• **Lines of data**

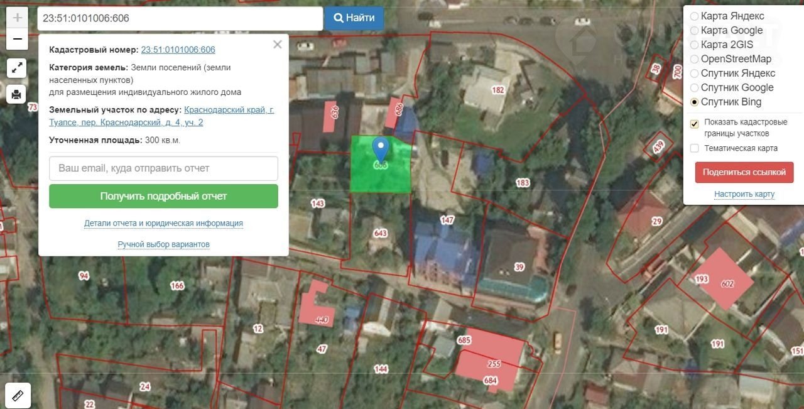Switch to OpenStreetMap layer
The width and height of the screenshot is (804, 409).
click(694, 59)
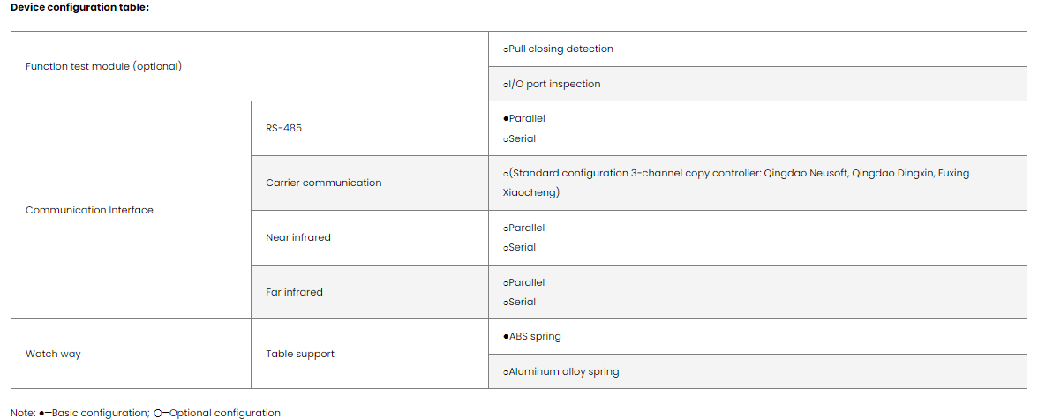The width and height of the screenshot is (1038, 419).
Task: Select the "RS-485" cell
Action: pos(283,128)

• **WORK TO COMPLETE**
Can you reproduce the data above with every "screenshot" swapped for "page" and nothing else altered? Omit the pictures from your answer.

• **EXERCISE ANSWER**
Switch to OpenStreetMap layer
The width and height of the page is (804, 409).
click(694, 59)
The width and height of the page is (1038, 419).
Task: Select the "RS-485" cell
Action: pos(283,128)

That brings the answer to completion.